-- Work request --
Nothing but the pictures should be dropped when the records are transcribed word for word.

(Stored items)
┏━━

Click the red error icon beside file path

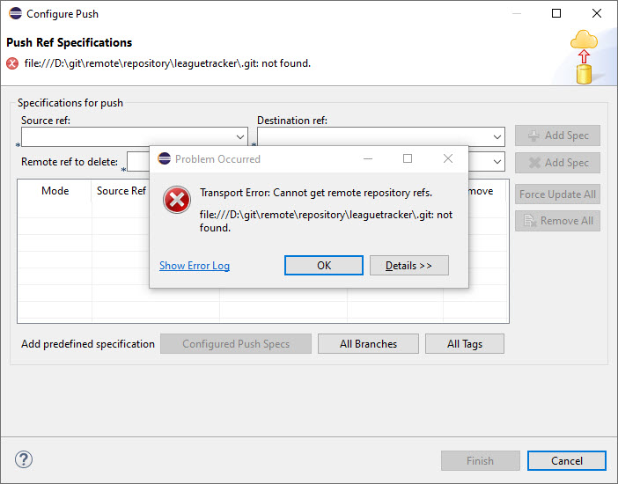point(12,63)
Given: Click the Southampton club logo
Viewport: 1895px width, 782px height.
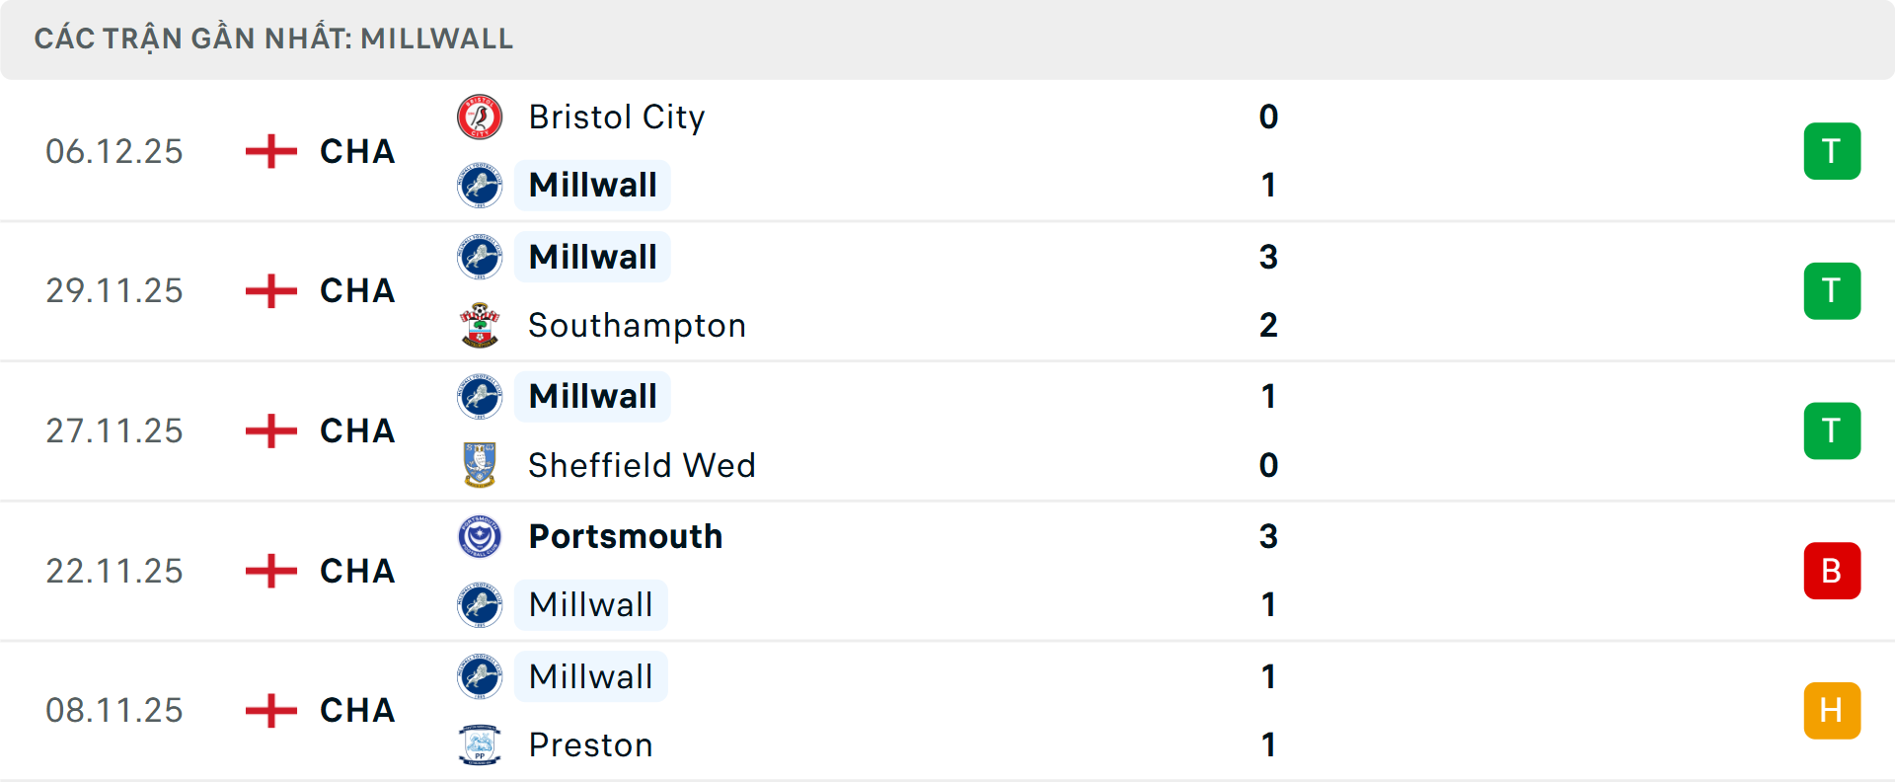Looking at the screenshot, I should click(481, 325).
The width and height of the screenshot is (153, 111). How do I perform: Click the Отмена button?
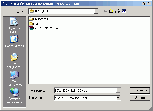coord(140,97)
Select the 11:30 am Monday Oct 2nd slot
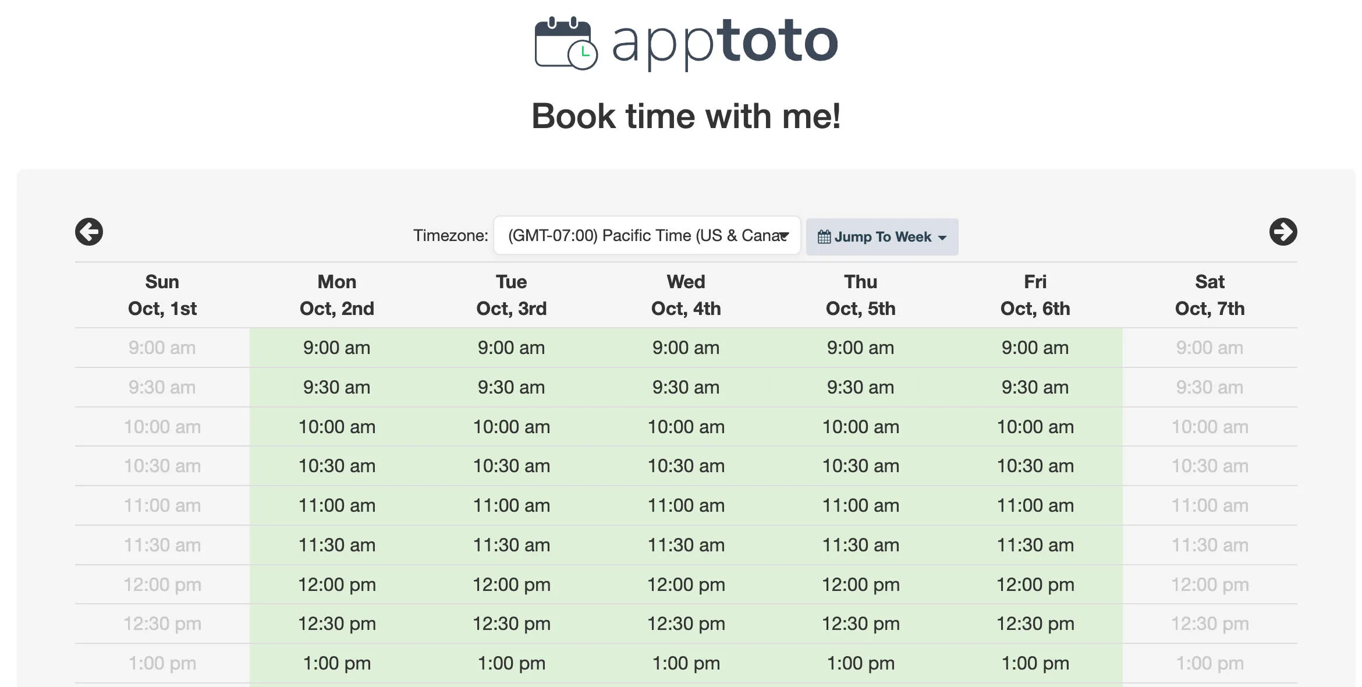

┗━━

-- Result of this exercise --
Click the red error icon beside file path

point(12,63)
Given: Click the Southampton club logo
Viewport: 1895px width, 782px height.
Looking at the screenshot, I should click(481, 325).
The width and height of the screenshot is (153, 111). How do I perform: Click the Отмена button?
coord(140,97)
Select the 11:30 am Monday Oct 2nd slot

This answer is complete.